• [The problem]: Scan the records for the word "computer". Report each line where it occurs.
----------
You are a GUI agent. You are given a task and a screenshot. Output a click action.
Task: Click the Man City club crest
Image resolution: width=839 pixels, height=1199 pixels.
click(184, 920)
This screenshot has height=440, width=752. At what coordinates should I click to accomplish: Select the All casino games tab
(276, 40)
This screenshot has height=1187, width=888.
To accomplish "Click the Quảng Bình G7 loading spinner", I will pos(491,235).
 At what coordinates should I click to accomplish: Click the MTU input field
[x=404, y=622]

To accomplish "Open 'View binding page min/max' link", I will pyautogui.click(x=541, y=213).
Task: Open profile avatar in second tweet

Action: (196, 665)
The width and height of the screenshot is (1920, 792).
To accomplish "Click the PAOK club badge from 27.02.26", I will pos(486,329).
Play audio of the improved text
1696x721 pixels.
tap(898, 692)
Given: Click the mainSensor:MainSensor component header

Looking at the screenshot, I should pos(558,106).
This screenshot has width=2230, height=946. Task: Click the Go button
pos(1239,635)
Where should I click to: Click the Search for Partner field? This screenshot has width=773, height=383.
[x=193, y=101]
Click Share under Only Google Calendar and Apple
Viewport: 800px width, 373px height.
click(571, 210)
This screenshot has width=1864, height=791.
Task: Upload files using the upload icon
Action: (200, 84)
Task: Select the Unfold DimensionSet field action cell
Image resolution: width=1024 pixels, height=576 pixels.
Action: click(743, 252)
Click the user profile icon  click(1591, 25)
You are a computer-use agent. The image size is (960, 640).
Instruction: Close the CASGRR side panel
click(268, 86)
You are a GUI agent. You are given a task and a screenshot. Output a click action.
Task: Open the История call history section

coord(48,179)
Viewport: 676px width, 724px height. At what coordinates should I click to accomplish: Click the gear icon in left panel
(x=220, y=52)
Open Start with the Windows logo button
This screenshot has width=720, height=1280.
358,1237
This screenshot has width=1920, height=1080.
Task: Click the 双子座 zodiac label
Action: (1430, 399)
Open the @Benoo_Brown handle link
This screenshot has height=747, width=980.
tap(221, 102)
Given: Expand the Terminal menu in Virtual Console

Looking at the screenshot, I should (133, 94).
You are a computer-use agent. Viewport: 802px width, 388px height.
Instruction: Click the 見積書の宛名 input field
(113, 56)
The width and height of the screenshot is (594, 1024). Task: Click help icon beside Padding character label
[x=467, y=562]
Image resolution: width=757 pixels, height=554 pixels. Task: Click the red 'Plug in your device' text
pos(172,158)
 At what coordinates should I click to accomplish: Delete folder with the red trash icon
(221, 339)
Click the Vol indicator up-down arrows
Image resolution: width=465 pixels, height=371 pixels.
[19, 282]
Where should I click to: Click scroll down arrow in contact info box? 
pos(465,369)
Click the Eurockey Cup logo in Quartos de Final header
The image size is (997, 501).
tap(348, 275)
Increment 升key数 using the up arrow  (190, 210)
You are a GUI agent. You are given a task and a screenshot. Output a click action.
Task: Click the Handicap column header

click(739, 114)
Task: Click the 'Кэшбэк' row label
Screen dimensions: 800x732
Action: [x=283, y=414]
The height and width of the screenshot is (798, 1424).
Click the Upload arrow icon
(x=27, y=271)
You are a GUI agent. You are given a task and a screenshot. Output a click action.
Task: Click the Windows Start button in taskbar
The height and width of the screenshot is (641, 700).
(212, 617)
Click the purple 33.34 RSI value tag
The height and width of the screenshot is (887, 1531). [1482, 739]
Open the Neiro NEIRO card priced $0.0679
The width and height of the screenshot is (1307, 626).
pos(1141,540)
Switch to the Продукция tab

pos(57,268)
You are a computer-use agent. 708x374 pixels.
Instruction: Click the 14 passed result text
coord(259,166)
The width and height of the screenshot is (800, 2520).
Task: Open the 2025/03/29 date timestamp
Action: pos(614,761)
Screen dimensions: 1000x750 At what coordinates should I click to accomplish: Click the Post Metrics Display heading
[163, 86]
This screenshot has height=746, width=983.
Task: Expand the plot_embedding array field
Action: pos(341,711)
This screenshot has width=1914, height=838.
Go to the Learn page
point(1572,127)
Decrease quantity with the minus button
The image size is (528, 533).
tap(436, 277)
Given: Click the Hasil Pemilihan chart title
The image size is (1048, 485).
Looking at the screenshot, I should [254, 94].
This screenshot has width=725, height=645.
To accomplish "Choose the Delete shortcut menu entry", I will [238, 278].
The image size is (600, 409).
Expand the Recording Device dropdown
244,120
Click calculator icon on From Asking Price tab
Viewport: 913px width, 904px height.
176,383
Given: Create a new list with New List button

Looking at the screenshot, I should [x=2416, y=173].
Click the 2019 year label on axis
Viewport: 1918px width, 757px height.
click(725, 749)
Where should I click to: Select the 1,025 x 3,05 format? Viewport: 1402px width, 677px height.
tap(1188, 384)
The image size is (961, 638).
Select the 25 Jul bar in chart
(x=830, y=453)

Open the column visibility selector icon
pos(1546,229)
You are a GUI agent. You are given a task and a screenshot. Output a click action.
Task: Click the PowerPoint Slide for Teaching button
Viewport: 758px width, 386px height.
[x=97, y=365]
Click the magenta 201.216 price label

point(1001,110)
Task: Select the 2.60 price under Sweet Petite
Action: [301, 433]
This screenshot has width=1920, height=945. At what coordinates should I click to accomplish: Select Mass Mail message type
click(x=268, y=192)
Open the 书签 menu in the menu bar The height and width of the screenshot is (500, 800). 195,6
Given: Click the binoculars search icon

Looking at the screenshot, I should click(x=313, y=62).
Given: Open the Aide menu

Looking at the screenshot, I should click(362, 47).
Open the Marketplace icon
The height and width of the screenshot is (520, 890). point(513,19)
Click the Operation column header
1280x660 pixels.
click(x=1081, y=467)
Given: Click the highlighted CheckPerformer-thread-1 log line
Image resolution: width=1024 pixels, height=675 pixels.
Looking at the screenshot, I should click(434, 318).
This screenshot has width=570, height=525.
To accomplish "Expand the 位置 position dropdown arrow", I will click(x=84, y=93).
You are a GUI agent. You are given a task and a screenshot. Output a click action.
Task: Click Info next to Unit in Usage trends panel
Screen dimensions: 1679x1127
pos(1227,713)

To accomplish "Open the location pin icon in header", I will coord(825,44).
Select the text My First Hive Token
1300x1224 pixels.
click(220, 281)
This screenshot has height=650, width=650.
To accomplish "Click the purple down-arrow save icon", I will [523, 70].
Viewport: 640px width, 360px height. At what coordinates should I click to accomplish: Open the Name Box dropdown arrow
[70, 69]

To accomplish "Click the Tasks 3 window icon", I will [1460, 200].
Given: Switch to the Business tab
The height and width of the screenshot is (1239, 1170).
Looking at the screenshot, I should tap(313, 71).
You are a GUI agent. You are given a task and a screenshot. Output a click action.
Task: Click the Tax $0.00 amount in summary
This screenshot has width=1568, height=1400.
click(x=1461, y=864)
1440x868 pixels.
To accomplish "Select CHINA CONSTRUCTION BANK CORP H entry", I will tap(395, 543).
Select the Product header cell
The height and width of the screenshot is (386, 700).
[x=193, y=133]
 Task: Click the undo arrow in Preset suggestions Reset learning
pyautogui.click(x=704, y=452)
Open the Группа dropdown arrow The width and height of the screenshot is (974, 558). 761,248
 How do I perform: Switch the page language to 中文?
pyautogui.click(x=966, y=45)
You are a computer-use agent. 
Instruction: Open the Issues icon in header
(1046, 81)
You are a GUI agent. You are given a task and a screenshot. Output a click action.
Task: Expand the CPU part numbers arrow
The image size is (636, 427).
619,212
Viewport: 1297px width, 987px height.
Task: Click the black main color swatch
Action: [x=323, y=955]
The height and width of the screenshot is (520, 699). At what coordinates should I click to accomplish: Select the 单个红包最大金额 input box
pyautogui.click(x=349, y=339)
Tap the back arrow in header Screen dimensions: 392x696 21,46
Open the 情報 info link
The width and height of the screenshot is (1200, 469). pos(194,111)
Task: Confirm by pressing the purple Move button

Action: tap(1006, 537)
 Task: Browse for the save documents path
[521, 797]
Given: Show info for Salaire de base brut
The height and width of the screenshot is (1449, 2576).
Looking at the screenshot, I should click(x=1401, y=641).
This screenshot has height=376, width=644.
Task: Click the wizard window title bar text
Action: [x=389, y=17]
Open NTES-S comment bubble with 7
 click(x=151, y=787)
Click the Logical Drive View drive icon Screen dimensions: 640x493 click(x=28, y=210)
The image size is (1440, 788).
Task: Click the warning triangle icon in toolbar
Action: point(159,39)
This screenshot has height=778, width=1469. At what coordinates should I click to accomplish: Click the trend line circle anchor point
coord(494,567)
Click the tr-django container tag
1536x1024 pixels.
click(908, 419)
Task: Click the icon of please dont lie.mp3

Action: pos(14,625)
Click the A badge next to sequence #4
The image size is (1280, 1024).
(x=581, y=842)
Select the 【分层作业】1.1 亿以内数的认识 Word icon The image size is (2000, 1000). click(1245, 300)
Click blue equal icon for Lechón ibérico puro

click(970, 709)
----------
• [Answer below]:
You are a computer-use agent. The image size is (960, 640).
You are a computer-use agent. Viewport: 802px width, 388px height.
You are a computer-use agent. 708x374 pixels.
You are a computer-use agent. 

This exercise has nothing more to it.